■ DATASET RECORDS:

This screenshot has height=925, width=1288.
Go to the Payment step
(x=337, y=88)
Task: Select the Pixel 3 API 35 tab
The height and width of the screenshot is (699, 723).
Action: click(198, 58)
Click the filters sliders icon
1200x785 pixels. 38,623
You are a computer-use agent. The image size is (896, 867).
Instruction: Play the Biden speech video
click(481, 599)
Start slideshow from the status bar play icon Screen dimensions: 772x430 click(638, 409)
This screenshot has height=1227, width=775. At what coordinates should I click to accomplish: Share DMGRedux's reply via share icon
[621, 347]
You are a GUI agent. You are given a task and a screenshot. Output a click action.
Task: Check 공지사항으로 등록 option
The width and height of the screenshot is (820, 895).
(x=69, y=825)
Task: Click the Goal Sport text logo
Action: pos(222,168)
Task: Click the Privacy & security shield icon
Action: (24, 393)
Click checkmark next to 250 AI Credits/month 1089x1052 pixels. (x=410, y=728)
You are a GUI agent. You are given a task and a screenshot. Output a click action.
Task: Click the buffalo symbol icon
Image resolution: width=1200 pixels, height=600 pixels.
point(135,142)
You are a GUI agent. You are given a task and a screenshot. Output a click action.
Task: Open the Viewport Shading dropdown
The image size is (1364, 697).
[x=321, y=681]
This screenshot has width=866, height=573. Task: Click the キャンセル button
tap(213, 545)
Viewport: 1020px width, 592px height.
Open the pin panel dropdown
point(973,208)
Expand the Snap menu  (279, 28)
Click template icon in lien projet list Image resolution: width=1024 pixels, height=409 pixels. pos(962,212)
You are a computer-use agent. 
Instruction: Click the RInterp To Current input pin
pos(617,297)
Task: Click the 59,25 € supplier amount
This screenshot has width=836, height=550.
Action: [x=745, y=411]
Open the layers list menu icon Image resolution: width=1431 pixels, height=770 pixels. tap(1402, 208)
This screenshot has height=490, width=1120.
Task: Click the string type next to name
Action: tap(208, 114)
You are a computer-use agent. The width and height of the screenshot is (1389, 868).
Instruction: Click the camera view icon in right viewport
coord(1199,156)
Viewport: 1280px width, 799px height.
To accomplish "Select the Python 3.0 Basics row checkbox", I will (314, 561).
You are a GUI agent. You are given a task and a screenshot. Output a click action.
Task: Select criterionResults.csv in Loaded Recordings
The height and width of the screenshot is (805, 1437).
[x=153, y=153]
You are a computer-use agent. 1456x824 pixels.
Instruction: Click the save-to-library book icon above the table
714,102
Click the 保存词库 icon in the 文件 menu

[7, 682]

■ REQUIRED TASK:
Count the lines in the listing above that contain the word "computer". Give only the number.

■ REPLY TO THE TASK:
4